Думал он, конечно, и об Инке, молодой жене, что осталась в Степном, и о Фаине. Когда вспоминал о первой жене, становилось немного не по себе. Степан объявил, что уходит, она заплакала. «Нормальный ход», — сказал он, как говорил всегда, когда хотел себя успокоить.
Свежий ветер задувал в кабину, трепал волосы, гнал усталость. С натугой преодолев подъем, машина покатила легко, шурша скатами. Внизу лежал город. В распадках гор еще держался туман. Заводской пруд матово поблескивал.

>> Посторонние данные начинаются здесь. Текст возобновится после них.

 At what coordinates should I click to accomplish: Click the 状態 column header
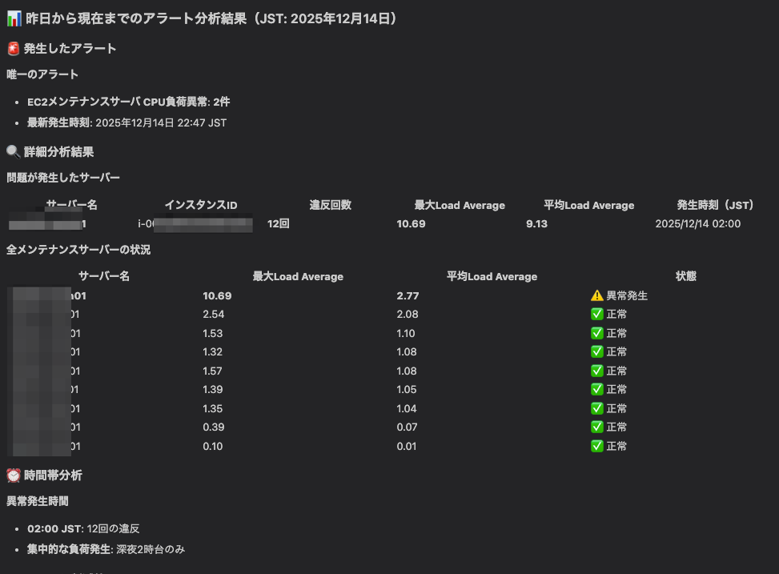[685, 276]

Степан остановил машину и вышел размяться. Цветов вокруг — множество! Иван-чай, густо росший по насыпи, тысячелистник, ромашка, сочевичник уже со стручками, иван-да-марья. Над головой испуганным котенком, пронзительно кричал канюк, кружась и высматривая добычу. Из трещины камня выглядывала ящерица. На камне мох, на мху белая еще брусника. Вид спокойного величия гор привел мысли в равновесие. Он сорвал шапку тысячелистника (она рассыпалась в ладони), помял и отметил: в Степном запах трав резче. Сдул с ладони пахучие крошки. Сдать машину — и назад, к Инке.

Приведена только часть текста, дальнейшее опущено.